There’s a Brazilian Pepper that lives on the western corner of our lot. It’s an exotic that starts out as a neat little shrub but grows insanely fast into a tree with a trunk the circumference of a beach ball and dozens and dozens of branches that divide into hundreds of drumstick-width branch-lets that have thousands of blossoms and eventually fruits, the peppercorns, that fall and germinate, starting off as neat little shrubs that grow insanely fast into trees with trunks the circumference of beach balls…. That’s why these plants are under the category known as Invasive Exotics.
The Suriname Cherry is exotic, but it’s not invasive. The Strangler Fig is invasive, but it’s not exotic. The Brazilian Pepper is a menace to wilderness society and must be terminated.
So last Saturday, we started cutting it down, determined to end the reproductive cycle of that brutal, bulky, Brazilian baobab. Dad cut the limbs with the pole saw. I dragged it to the designated work space. The three older children processed it into manageable pieces with the loppers and bypass pruners. We all stopped to take a breakfast break and drink some Gatorade. Then it was back to work.
The sun wasn’t out. The sky was overcast with stratus clouds. The air was damp but not uncomfortable. We were grateful that it wasn’t hot. We did get to see a wake of vultures, both Turkey and Black, gliding above us.
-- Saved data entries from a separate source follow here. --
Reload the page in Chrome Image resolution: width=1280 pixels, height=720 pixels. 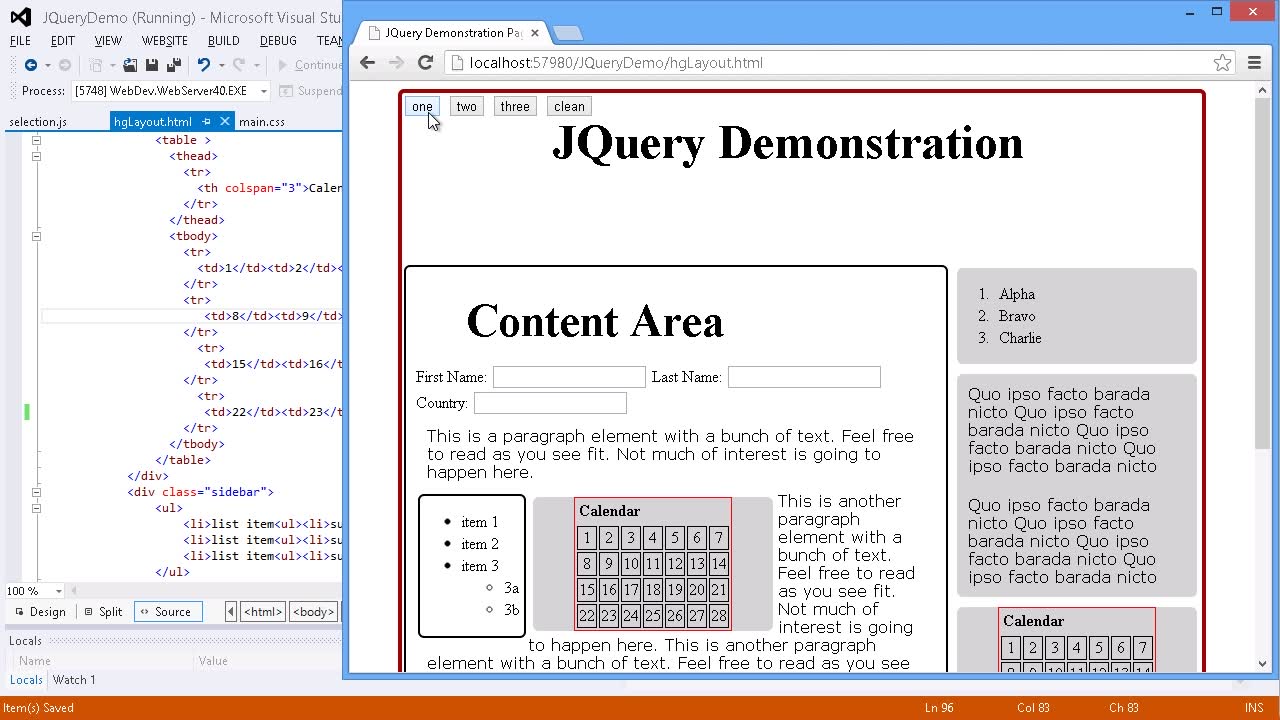tap(425, 63)
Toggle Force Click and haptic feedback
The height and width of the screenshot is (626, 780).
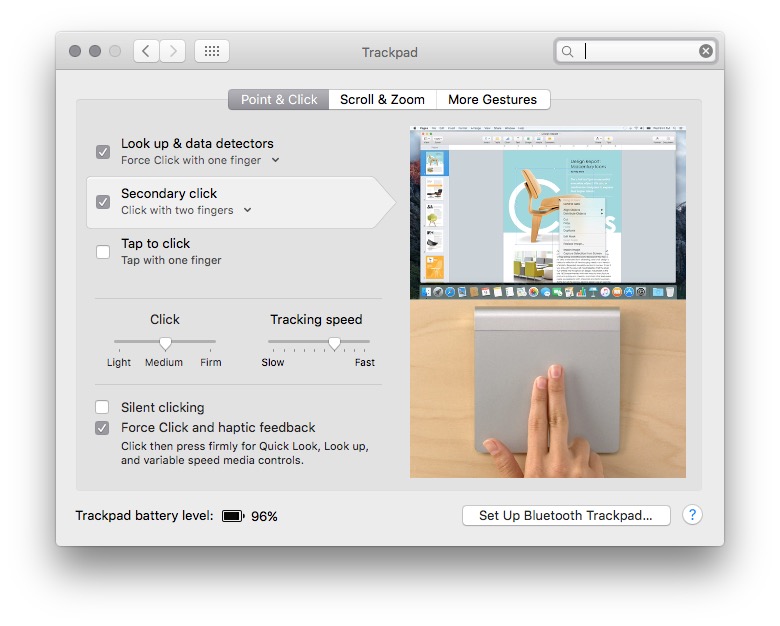(103, 428)
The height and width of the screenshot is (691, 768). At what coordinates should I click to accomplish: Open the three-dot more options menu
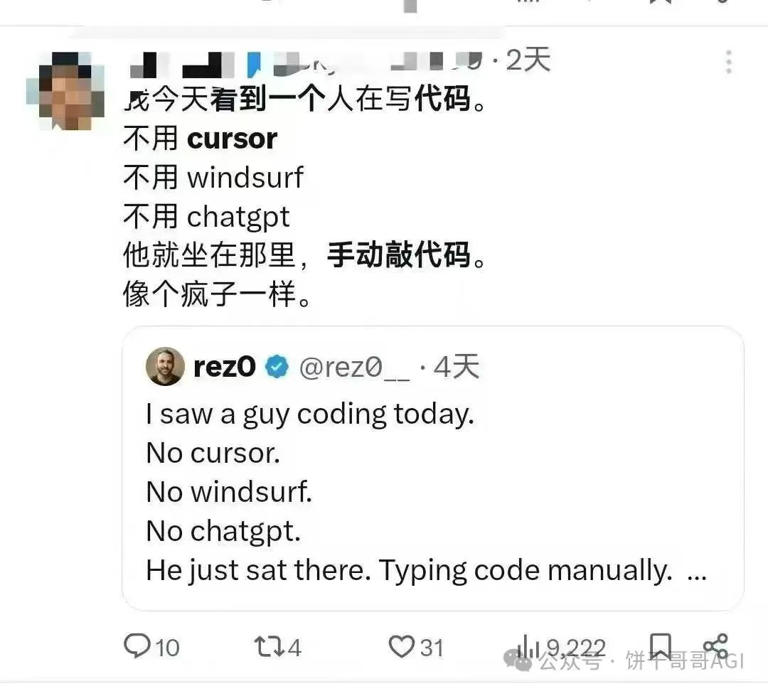pos(729,62)
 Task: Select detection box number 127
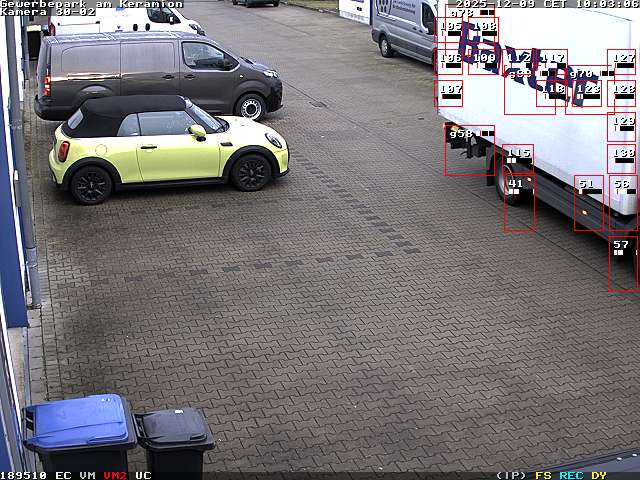pyautogui.click(x=622, y=64)
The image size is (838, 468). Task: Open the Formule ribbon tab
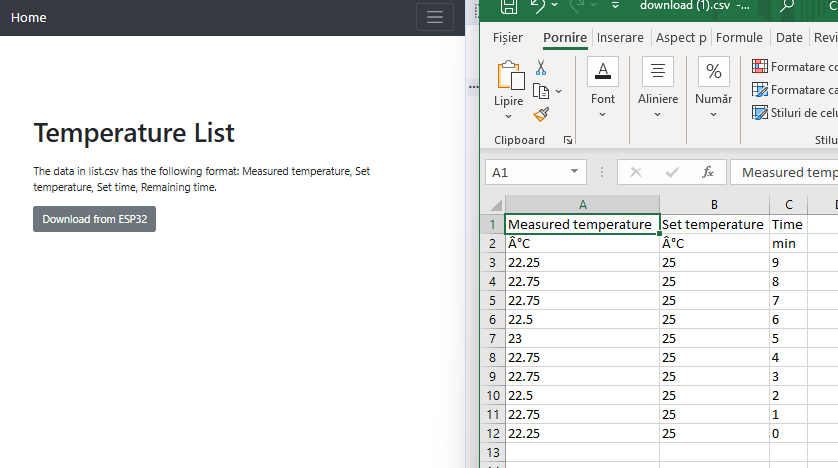739,37
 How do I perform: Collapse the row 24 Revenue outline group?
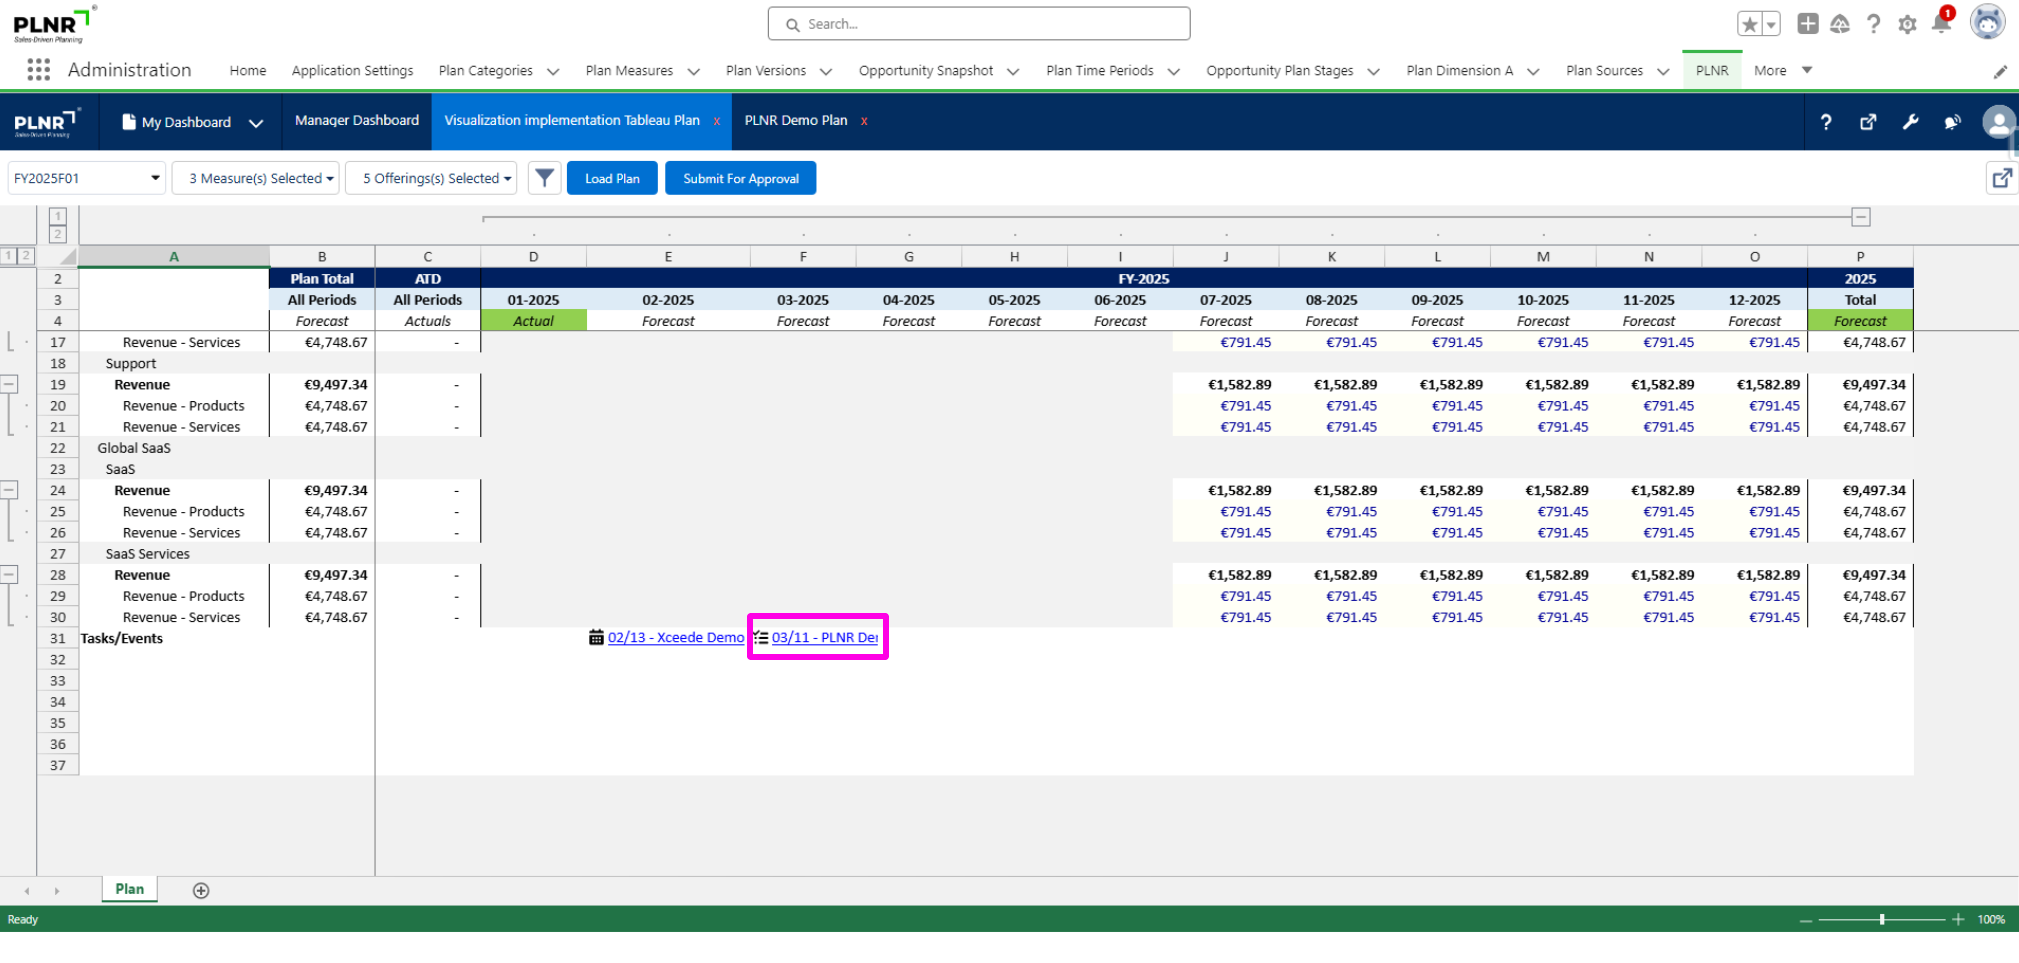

As we were killing this tree, or attempting to, the neighbor’s lawn crew came by, Haitians who spend several hours in the backyard, making all kinds of high-decibel noises with their power tools. Of course, we were also making whirring noises with our God-given talents.
It started raining a little bit, light drizzling but constant, enough to get everything wet. Dad had brought down the largest, ugliest limbs from the tree, so we called it a day. I was sent with the girls to run some errands.
In the evening, while we were at home having dinner, we heard chirping in the backyard. Both Dad and I heard it simultaneously because we perked up our heads and looked toward the backyard. As soon as he could, he grabbed a flashlight and headed toward the noise. The children followed him. The noise stopped.
We both thought it was the chicks from a nest that may have been dropped when its supporting branch was cut down by the neighbor’s lawn crew (because they cut freely). I took the children back inside the house to give Dad another chance to find the chicks.
“There are chicks in the backyard.”
“What?”
“There are three chicken chicks in the yard.”
“In OUR yard?”
“Yea! As if someone stepped close enough to drop them in our side of the fence.”
“Oh Wow.”
We placed them in a bucket and showed them to the children. They were astonished to see real live fowl chicks for the first time. Kendall was the first of the children to see them, and her eyes, looking down into the bucket, were big and brown in surprise.
We suspect the Haitians for dropping off the chicks. Excuse me for being judgmental. Their culture is weird, and maybe they saw through the hedges that they hacked to anemia that we already had rabbits. What’s a few more birds? That’s the first thought that entered my mind when Dad mentioned what the chirping was.
They were placed in the spare cage and settled next to the rabbits. Dad laid out some water in a jar lid, and I propped up some wind protection and a roof over the cage.
On Sunday, they were let outside to run free a little bit, to practice catching bugs and grubs from under rocks, which weren’t many because of the constant drizzling. They scratched and pecked at the compost pile and were finally put back in the cage.
Today, Ty was out there, wearing his rain poncho, in front of the cage, playing with and handling the yardbirds. I just hope they are not roosters, but even if they are, we will all learn a thing or two about chicken culling.